I have a lasagane code. I want to create the same network using caffe. I could convert the network. But i need help with the hyperparameters in lasagne. The hyperparameters in lasagne look like:
lr = 1e-2
weight_decay = 1e-5
prediction = lasagne.layers.get_output(net['out'])
loss = T.mean(lasagne.objectives.squared_error(prediction, target_var))
weightsl2 = lasagne.regularization.regularize_network_params(net['out'], lasagne.regularization.l2)
loss += weight_decay * weightsl2
How do i perform the L2 regularization part in caffe? Do I have to add any layer for regularization after each convolution/inner-product layer? Relevant parts from my solver.prototxt is as below:
base_lr: 0.01
lr_policy: "fixed"
weight_decay: 0.00001
regularization_type: "L2"
stepsize: 300
gamma: 0.1
max_iter: 2000
momentum: 0.9
also posted in http://datascience.stackexchange.com. Waiting for answers.

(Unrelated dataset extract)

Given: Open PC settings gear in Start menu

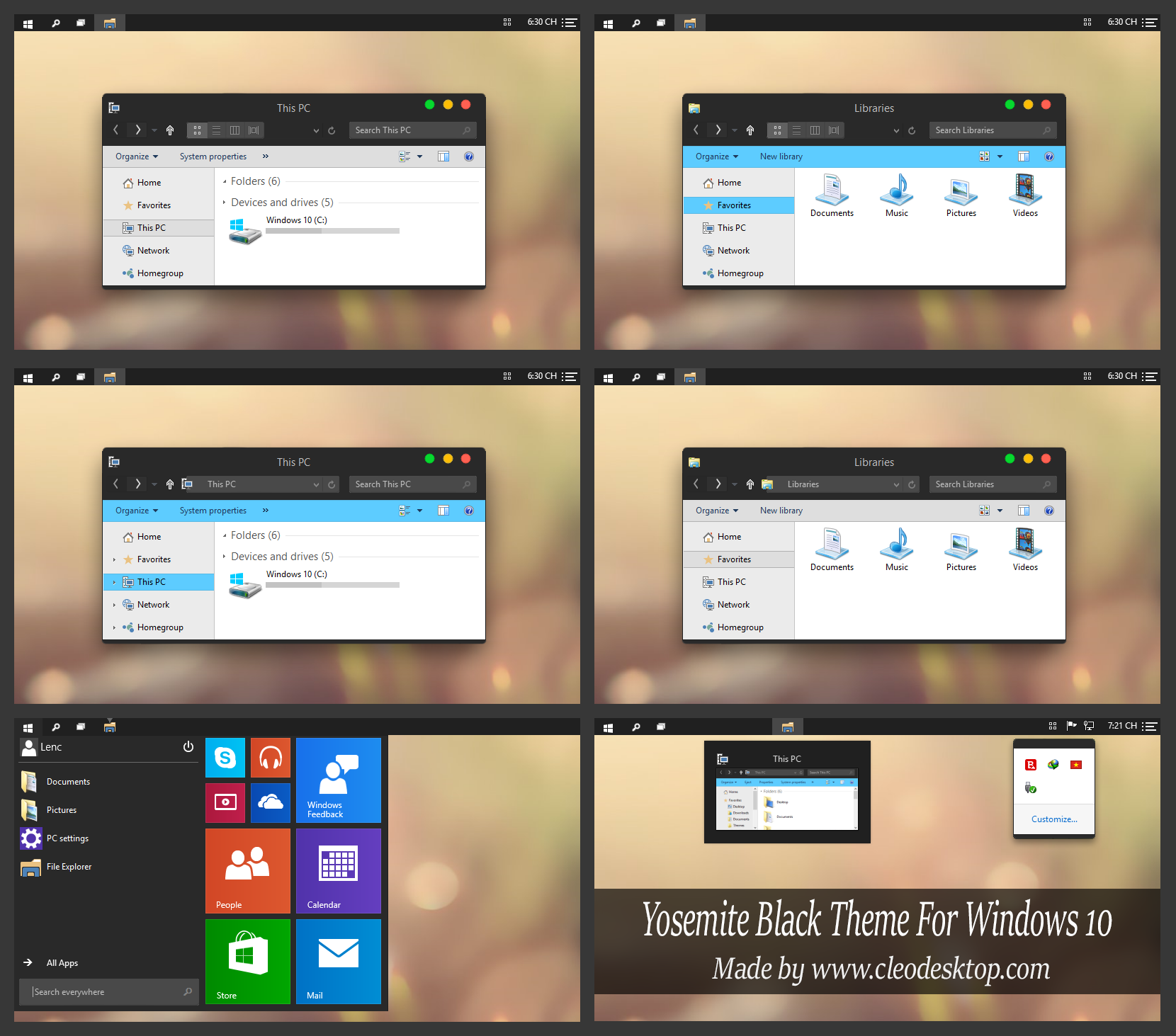Looking at the screenshot, I should point(31,838).
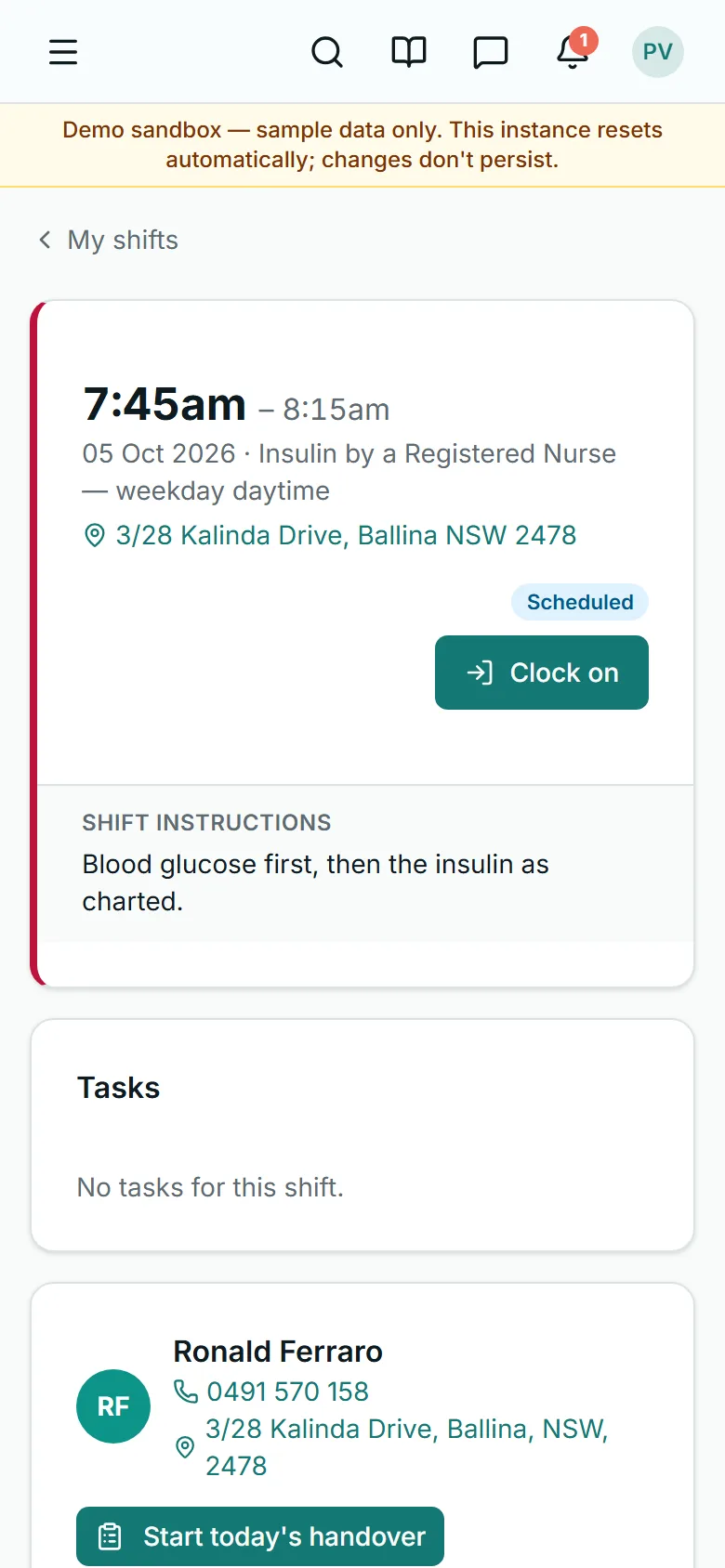
Task: Click the map pin icon beside the shift address
Action: [94, 535]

It seems like you already got it right.
The weight_decay
meta-parameter combined with regularization_type: "L2"
in your 'solver.prototxt'
tell caffe to use L2
regularization with weight_decay = 1e-5
.
One more thing you might want to tweak is how much regularization affect each parameter. You can set this for each parameter blob in the net via
param { decay_mult: 1 }
For example, an "InnerProduct"
layer with bias has two parameters:
layer {
type: "InnerProduct"
name: "fc1"
# bottom and top here
inner_product_param {
bias_term: true
# ... other params
}
param { decay_mult: 1 } # for weights use regularization
param { decay_mult: 0 } # do not regularize the bias
}
By default, decay_mult
is set to 1, that is, all weights of the net are regularized the same. You can change that to regularize more/less specific parameter blobs.